Example of a latch based design that is used to increase the frequency and lower the power of a 2 stage piped design.

always @(posedge clk)
y0 <= a_in * b_in;

always @(posedge clk)
x0 <= (y0 & c_in) | (d_in & f_in);

// -----------------------------------------------------
// latch design (using clk_div2, a clock created using divided by 2 of clk)
// the logic is duplicated. There is a silicon cost for the area of the 2 multipliers, and 2 is needed to keep the pipelined feature from the code. Always a trade off, some speed for 2X the silicon area.

always @(*)
if (!clk_div2) y0_p0 <= a_in * b_in;

always @(*)
if (clk_div2) y0_p1 <= a_in * b_in;

always @(*)
if (clk_div2) x0_p1 <= (y0_p0 & c_in) | (d_in & f_in);

always @(*)
if (!clk_div2) x0_p0 <= (y0_p1 & c_in) | (d_in & f_in);

// The example above shows how duplicate logic is created to generate the y0 and x0 signals. This is a quick example, the a_in, b_in, c_in, d_in, and f_in signals should be duplicated the same as for y0 and x0 but I tried to keep this example short.

// The clock speed can be increased because or the time borrowed by the multiplier. And latches are faster than Flip Flops, and a LC resonate clock can be used.
this is very interesting stuff and I suspect it was tried (and dropped) some 2 decades ago. other than some super custom datapath, the recommendation is always to avoid latches. for the case you mention above, a good engineer could do it by hand without tool support. this guy would be really earning his salary, so to say.

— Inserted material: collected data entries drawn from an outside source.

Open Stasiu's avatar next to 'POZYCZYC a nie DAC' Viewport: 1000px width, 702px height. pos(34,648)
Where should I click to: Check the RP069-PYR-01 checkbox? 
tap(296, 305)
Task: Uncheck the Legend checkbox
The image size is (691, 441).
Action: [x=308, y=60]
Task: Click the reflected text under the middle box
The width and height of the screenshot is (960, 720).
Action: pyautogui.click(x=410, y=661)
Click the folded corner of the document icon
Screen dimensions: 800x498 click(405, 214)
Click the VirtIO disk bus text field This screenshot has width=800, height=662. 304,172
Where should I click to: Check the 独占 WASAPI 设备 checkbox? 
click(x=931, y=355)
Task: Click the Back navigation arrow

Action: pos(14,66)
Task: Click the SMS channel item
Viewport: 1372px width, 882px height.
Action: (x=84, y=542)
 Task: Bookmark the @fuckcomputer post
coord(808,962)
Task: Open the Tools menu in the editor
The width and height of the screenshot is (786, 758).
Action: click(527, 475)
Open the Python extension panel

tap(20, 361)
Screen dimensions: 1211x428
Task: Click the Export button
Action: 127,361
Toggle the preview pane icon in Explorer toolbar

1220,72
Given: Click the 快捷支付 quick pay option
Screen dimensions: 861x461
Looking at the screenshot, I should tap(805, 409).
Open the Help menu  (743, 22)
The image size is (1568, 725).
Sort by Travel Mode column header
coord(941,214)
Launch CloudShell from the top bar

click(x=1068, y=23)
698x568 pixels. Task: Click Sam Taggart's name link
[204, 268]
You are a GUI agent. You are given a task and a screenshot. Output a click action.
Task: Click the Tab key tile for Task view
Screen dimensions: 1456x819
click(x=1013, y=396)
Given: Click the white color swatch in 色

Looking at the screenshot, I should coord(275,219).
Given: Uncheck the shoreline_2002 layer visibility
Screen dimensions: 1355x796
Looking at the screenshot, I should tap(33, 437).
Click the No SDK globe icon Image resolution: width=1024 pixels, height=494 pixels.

in a previous lifetime I did design with latches using custom scripts that would just replace flops directly at the netlist. it works fine, the STA captures the intent perfectly. but for sure some trade-offs are left unexplored this way.
 

this is very interesting stuff and I suspect it was tried (and dropped) some 2 decades ago. other than some super custom datapath, the recommendation is always to avoid latches. for the case you mention above, a good engineer could do it by hand without tool support. this guy would be really earning his salary, so to say.

in a previous lifetime I did design with latches using custom scripts that would just replace flops directly at the netlist. it works fine, the STA captures the intent perfectly. but for sure some trade-offs are left unexplored this way.

Thanks, I use latches for the high speed logic only when needed. Flip Flops are easier. But, you get paid more when you design fast logic.
 

One more on my wish list,
I designed standard cells and like a very large library. Large complex gates can be used in some parts of your design to save power and speed up your logic. The problem with a large library is the creation and maintenance is hard.
An Example cell : 2 stage cell (First stage : 5 input AndOr gate, Second stage : 2 input Nand gate with one of the inputs connected to the output of the AndOr gate.
This is a combination gate the would seldom be used except for some unique design that needed the speed and power of this gate.

The idea is for the synthesis tool to have the option to use a standard cell that has not yet been created, or the PnR tool that is able to modify the gate design and create new standard cells when needed.

There would need to be software that will auto layout a standard cell and auto simulate and characterize the standard cell.

This is a lot to ask I know. I do a lot of custom logic and I am always looking for tools that can match the performance faster than by hand.